[WORK ITEM] How many lines in the records below contain the word "chat"? Reply with the number alone.

[DATA FOR ANALYSIS]
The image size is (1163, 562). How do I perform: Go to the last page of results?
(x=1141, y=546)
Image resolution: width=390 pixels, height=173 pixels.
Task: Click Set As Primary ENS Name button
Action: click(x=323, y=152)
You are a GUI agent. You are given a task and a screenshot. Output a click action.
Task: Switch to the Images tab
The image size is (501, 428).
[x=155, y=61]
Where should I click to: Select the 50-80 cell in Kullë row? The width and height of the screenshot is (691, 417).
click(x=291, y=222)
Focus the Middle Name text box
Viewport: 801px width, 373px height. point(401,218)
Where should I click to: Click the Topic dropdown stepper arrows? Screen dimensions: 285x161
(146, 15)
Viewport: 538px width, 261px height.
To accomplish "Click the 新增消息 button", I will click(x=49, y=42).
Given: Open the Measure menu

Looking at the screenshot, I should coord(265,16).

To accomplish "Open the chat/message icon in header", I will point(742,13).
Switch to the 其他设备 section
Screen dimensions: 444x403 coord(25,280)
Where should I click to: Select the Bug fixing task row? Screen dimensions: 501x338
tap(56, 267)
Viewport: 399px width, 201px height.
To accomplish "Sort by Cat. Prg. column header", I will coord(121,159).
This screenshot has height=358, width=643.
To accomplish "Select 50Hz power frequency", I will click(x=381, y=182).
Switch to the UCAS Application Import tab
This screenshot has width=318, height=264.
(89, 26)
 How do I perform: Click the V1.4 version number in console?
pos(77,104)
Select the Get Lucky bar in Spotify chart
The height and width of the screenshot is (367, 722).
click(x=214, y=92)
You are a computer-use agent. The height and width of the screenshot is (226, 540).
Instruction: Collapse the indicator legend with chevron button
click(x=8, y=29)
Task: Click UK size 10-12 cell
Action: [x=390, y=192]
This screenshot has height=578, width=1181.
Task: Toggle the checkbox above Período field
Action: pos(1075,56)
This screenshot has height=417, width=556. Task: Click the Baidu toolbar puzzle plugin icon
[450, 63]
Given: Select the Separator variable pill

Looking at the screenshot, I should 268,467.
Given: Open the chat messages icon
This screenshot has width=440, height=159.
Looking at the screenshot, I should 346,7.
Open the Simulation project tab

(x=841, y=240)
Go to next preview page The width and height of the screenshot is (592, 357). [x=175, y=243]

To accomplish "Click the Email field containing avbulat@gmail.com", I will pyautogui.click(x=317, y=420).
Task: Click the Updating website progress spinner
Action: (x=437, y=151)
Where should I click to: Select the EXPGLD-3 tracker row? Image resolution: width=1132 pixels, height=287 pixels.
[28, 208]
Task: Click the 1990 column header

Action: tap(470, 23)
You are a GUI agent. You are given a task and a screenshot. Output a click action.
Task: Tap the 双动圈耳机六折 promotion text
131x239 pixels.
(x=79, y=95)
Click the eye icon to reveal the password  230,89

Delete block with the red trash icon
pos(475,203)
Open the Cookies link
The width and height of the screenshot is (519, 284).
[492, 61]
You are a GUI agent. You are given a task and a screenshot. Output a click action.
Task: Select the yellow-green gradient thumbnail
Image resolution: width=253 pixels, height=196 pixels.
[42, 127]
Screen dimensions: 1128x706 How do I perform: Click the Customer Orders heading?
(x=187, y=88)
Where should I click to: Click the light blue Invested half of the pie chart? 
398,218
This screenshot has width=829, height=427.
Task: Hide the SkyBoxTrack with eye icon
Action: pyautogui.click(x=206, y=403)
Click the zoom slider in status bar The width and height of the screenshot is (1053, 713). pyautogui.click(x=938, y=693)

[RESPONSE TO THIS TASK] 2